Available data Block Start

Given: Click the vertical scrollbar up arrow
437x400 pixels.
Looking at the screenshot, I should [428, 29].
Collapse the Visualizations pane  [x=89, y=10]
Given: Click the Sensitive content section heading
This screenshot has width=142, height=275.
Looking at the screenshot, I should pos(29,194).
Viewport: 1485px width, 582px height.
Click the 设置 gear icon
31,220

Available data Block End
Available data Block Start

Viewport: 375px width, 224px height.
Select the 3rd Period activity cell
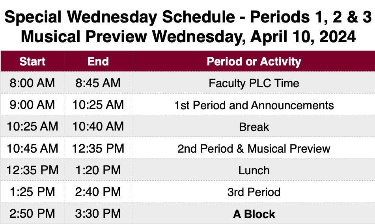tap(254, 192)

Available data Block End

■ **Exercise prompt**: Each line in the listing above that includes the word "Viewport" needs to be copied out.

■ **Answer for the task**:
Viewport: 1485px width, 582px height.
Viewport: 375px width, 224px height.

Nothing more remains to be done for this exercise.